岸田首相は、「漁業者との信頼関係は少しずつ深まっている」と語っているようですが、この写真からはとても理解を得られているとは思えません。

さらに、福島県漁連の野崎哲会長は、首相の発言に対し「何を捉えて理解が進んでいるとおっしゃっているか分からない」と発言。

やはり、政府が理解を得られないまま海洋放出しようとしている状況のようです。

漁師や関係者にとっては死活問題だから簡単にYESとは言えないよね。

香港の反応

香港は処理水の海洋放出にNOを突き付け

香港政府は、8月24日から日本の10都県からの水産物の輸入を禁止すると発表しました。

禁輸対象は福島、東京、千葉、栃木、茨城、群馬、宮城、新潟、長野、埼玉の10都県です。

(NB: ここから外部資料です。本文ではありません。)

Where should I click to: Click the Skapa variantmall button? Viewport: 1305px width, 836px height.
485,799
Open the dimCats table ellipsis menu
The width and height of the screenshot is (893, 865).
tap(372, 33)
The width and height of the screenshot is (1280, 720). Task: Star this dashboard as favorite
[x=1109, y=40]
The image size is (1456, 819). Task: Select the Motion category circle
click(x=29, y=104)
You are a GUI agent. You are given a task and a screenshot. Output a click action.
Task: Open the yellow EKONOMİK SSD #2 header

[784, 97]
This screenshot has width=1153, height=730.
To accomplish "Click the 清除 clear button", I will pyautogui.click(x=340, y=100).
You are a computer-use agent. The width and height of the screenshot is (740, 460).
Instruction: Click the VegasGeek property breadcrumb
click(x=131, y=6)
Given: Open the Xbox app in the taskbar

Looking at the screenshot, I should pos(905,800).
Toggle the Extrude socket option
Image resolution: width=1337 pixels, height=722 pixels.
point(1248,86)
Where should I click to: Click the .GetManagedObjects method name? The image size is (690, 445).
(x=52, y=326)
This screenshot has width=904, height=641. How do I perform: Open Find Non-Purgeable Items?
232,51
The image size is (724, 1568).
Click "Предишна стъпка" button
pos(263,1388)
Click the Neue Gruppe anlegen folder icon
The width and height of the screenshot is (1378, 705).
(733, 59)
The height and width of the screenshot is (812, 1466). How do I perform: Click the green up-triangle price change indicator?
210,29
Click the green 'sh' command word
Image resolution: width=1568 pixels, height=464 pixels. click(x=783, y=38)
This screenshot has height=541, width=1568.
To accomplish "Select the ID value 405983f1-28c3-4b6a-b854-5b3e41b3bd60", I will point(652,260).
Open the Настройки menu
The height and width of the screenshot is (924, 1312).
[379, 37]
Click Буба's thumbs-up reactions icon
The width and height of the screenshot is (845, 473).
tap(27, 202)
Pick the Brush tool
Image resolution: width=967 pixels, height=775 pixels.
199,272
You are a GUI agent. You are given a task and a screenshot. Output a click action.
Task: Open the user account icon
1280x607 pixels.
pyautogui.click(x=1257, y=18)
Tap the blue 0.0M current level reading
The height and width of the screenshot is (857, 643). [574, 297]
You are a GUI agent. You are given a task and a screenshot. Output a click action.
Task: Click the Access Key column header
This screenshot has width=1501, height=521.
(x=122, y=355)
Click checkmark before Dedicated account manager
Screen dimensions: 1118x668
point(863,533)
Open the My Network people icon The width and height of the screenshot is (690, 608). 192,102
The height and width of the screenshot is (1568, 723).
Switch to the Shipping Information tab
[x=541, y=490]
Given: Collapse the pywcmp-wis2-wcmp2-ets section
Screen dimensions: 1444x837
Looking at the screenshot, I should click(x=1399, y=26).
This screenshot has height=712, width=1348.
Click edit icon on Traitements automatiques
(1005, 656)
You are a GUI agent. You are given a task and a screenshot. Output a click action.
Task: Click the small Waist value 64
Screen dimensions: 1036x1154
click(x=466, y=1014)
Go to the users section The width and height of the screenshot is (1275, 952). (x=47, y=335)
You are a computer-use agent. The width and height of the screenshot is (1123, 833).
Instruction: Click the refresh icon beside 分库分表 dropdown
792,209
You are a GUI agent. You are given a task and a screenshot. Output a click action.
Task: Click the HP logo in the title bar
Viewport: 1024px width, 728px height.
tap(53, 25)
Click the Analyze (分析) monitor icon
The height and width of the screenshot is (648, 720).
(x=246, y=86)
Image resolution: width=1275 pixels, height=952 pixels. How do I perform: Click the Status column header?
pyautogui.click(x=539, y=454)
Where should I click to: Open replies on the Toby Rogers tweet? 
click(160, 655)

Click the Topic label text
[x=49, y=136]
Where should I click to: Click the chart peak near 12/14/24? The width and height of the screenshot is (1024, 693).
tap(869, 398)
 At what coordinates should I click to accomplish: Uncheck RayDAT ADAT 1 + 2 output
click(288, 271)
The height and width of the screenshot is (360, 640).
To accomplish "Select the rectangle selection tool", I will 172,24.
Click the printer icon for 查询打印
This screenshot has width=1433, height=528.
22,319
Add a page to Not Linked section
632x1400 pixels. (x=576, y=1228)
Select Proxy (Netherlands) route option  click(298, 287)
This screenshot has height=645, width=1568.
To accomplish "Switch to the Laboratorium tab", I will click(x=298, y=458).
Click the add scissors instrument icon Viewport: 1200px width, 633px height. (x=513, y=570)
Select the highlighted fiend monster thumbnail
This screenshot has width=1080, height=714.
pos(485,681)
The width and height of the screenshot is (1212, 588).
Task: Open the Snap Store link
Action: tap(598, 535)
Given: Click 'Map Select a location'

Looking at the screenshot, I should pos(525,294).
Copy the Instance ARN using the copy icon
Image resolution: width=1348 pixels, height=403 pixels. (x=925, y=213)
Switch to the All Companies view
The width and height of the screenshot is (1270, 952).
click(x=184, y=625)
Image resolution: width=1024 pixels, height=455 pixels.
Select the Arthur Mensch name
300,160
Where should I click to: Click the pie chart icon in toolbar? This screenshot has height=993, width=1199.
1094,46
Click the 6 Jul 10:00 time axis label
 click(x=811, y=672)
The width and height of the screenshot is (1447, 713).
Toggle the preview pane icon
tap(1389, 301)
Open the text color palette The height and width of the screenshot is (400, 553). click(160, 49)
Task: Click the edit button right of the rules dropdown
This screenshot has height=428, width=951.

香港は日本産の農林水産物・食品の輸入が2020年まで16年連続で1位で、この影響がどのくらい出るのか危惧されます。

香港政府トップの行政長官はSNSで、「食の安全に対するリスクと、海洋の環境を破壊する恐れがあるにもかかわらず、押しつけるのは無責任な行為だ」と強く反発しています。

親日家の多い香港でこの反応なのは、今後が心配だね。

まとめ

今回は、福島第一原発の処理水の海洋放出について紹介しました。

この問題は、原発のある福島だけの問題ではありません。日本国民全員で共有すべき課題だと思います。

この問題に対して他人事とは思わずに、私たちは処理水について正しく理解することが大切だとあらためて感じました。